By Frank Golden
Going into parenthood as a gay man, I understood that my children would have an upbringing different than other children and different than my own. There were things I just didn’t consider, things that heterosexual parents don’t have to think about. Mother’s Day is one of those things. For us, Mother’s Day is not the celebration of our children’s mother; they don’t have one in the traditional sense of the word. Rather, Mother’s Day is the celebration of their family. Our children are being raised with two dads. For the most part, being a gay family has been natural. On certain occasions, though, we are reminded of how truly unique our family is.
When we enrolled Sophia in daycare, Mother’s Day was not on our radar. We emotionally and financially prepared for our family, much like other families. We also prepared for the adversities our family might face. We were prepared for it all- except for Mother’s Day. It was just one of those things you don’t think about as a new parent, but as your child grows and learns, so do you. And once Sophia and her classmates were old enough, the daycare addressed Mother’s Day, and as a class, they made gifts for their moms. I should say, most of them made gifts for their moms. Our daughter did not.
The Friday before Mother’s Day, Adam and I picked Sophia up from daycare, just as we did every other day. This time, Sophia, along with her teacher, presented each of us with a gift- a Mother’s Day gift. They were little hand-painted vases, authentic Sophia Golden originals. Each vase was wrapped with a ribbon, one read Daddy Adam, and the other Daddy Frank.

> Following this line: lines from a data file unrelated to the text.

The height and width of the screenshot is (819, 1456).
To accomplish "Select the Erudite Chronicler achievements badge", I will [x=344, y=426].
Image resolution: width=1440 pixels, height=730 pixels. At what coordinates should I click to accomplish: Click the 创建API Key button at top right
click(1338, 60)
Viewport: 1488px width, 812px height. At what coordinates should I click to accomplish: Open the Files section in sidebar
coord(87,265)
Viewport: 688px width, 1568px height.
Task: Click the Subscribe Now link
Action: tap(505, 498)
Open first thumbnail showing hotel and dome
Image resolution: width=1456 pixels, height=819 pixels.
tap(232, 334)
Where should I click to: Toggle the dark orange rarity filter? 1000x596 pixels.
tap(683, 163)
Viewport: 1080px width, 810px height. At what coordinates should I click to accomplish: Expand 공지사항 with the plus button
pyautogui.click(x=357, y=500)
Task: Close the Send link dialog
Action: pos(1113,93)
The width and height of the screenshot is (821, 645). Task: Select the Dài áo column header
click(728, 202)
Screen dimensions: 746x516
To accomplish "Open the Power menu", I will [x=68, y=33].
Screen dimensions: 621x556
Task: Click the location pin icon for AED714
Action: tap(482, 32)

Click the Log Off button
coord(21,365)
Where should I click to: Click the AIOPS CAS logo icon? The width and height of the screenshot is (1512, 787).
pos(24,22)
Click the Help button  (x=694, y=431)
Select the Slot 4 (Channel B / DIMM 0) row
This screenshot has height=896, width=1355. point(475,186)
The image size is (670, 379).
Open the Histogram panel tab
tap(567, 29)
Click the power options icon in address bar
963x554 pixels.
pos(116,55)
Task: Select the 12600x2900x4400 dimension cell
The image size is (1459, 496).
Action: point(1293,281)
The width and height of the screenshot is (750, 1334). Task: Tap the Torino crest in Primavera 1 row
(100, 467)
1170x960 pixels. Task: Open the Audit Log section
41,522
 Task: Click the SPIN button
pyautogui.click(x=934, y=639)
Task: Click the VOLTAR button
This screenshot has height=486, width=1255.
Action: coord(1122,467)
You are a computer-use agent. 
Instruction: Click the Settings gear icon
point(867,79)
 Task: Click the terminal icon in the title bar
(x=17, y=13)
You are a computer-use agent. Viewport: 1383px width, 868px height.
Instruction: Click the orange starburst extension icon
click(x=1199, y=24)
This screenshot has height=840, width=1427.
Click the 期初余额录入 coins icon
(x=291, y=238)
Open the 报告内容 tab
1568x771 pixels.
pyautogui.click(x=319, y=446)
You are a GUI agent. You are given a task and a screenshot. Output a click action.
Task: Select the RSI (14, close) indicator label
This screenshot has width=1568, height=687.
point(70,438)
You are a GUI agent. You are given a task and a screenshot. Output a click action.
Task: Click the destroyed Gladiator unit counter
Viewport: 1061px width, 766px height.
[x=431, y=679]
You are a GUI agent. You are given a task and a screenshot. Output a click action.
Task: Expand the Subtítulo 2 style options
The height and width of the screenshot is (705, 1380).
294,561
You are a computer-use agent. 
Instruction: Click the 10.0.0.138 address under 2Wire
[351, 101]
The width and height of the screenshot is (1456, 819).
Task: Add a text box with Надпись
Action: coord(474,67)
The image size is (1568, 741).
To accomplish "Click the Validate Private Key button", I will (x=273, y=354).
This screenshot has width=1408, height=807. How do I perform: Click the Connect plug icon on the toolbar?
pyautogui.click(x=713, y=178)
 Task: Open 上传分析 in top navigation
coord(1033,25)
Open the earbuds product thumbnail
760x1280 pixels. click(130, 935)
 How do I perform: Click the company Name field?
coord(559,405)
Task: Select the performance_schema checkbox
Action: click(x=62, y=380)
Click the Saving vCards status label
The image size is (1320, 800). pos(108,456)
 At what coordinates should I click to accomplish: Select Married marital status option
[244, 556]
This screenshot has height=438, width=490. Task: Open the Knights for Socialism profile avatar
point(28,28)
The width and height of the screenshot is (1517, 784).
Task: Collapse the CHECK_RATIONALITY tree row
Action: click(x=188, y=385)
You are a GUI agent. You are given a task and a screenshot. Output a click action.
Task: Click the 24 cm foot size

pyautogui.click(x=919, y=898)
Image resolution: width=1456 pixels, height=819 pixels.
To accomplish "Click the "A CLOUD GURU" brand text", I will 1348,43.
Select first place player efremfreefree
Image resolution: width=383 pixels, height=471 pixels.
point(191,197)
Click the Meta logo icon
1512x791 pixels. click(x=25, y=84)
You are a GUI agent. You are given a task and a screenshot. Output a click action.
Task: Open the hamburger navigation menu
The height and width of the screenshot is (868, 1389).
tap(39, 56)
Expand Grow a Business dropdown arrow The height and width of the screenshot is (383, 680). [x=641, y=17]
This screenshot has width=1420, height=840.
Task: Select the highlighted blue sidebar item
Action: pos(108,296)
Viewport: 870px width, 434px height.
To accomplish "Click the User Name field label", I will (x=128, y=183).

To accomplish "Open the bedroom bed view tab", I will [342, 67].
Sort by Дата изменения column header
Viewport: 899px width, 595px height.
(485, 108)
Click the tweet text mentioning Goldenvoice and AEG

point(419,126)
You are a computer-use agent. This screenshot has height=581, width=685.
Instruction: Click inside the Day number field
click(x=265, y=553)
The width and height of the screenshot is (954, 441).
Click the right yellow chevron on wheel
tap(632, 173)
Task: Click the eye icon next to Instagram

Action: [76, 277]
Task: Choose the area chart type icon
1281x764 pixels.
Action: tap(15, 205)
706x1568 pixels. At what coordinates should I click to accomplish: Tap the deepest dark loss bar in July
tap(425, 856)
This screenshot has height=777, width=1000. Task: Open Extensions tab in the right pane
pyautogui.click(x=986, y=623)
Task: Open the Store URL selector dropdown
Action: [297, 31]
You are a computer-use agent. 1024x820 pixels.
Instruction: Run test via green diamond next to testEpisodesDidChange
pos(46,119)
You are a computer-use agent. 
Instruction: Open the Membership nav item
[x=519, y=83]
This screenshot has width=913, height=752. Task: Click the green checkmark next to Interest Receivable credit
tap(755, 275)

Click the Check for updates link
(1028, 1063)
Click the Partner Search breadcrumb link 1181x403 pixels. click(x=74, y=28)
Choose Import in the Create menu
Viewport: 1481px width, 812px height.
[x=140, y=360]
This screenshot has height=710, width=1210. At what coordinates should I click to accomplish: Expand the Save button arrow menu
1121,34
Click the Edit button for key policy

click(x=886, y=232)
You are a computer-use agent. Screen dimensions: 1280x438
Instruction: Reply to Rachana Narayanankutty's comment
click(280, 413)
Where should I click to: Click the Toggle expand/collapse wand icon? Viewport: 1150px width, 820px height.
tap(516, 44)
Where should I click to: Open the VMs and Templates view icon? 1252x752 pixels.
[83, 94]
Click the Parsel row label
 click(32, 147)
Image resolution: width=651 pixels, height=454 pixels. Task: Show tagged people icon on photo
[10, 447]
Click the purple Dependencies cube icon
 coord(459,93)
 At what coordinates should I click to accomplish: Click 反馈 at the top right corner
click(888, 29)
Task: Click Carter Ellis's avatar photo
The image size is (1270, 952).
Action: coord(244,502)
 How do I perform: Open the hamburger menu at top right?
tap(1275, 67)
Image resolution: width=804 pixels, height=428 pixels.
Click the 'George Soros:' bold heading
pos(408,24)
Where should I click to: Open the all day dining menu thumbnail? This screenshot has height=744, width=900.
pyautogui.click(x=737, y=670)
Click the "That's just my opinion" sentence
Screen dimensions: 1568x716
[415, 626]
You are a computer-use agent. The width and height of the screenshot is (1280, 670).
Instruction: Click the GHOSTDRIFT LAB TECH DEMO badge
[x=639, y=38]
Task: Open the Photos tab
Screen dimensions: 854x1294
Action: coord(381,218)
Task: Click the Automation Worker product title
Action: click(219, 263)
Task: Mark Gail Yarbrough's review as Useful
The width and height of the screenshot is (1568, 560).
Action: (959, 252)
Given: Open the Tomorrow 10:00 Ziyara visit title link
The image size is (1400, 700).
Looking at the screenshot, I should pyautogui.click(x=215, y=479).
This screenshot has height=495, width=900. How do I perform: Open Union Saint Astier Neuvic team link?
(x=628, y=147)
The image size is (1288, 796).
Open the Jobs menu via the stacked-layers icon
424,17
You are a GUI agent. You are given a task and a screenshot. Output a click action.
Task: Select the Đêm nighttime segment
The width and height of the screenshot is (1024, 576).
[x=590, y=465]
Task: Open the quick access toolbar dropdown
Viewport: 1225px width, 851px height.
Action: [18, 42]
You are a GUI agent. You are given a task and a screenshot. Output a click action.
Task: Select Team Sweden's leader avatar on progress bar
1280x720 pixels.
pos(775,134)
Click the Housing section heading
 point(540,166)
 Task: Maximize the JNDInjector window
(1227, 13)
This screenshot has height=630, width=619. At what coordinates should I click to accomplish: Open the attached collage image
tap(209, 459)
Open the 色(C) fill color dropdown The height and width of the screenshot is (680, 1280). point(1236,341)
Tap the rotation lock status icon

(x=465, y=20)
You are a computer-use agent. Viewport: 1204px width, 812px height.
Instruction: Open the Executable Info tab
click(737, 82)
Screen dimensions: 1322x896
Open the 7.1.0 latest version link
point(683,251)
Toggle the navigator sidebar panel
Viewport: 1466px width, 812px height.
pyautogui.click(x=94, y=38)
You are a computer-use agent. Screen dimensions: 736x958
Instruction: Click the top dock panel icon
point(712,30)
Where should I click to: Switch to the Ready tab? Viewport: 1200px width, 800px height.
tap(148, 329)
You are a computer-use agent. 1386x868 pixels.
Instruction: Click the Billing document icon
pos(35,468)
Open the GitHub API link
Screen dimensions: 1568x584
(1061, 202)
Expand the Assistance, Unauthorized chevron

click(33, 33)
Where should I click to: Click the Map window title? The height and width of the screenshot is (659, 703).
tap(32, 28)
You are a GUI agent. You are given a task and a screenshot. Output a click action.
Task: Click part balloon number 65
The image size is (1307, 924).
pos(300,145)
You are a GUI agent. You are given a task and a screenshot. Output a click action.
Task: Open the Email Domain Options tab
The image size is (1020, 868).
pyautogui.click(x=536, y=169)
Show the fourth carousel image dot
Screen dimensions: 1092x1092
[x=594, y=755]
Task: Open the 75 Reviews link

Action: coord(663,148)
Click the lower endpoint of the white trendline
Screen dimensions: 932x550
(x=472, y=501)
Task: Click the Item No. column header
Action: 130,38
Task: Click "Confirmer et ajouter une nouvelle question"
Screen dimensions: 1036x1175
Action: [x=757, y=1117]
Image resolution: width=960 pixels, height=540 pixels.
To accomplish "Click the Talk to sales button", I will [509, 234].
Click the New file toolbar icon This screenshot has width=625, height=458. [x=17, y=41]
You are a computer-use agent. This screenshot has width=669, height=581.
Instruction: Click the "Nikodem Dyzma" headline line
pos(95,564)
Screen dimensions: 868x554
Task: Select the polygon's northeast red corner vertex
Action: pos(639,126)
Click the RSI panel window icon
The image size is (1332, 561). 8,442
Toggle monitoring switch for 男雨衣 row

That same Mother’s Day weekend, I went to the orthodontist for a regular appointment. The office staff handed flowers out to moms visiting the office. At the end of my appointment, the staff handed me a flower, not because I’m a mother- obviously, I’m not- but because I’m raising a family. I did not expect a flower that day. And I did not expect a beautiful hand-painted vase either. Sophia’s daycare and the orthodontist made it natural. They made it fun. They made it their own. And that’s what I encourage all individuals, schools, businesses, or whoever else, to do- to deal with uniqueness in their own way based on what they feel is right.
I’m incredibly grateful for the gestures, but I wouldn’t have been disappointed if instead of two gifts, I got none. For me, anything goes. If Sophia had been given a different project instead of a Mother’s Day project, that would have been okay too. We’re raising Sophia to be okay with being different. As a gay parent, I’m okay with being different. I have to be. I just don’t want our differences catered to- not by a school, or by anyone else. It’s one thing to be different and another to be treated different. I want for my kids to embrace what makes them unique and for the world to embrace them back. Unfortunately, I can’t control the perceptions of others. All I can do is raise them right, and instill confidence in who they are and who we are as a family.
As of right now, I can say with conviction, that Sophia is incredibly proud of her family. A couple of weeks ago, our family went out for dinner with Adam’s parents, his brother, and his sister-in-law. An older woman approached our table, looked at Adam’s sister-in-law, and complimented her on having such well-behaved children. This kind stranger wasn’t trying to be offensive; she simply assumed that we were a “normal” family. To Sophia, though, having two dads is normal. “That’s not my mom, silly,” she said, “These are my dads.” With her little fingers pointing in our direction, she smiled at the lady, and the rest of us laughed. It made no difference if this woman didn’t understand our family. Sophia does. And quite frankly, that’s all that matters.
This Mother’s Day, we approached it much like we approached one’s in the past- we expected nothing but love from our children. Sophia is not enrolled in daycare anymore; she graduated to preschool. And while I know we live in a liberal area, I made no assumptions about her new school and about whether they would acknowledge us for Mother’s Day. Turns out, they did. When we picked Sophia up from school this past Friday, she presented us with a beautiful piece of art, another Sophia Golden original. It read, “I love my daddies because they love me.” It’s the best gift I got this year- the second best being another flower from my orthodontist.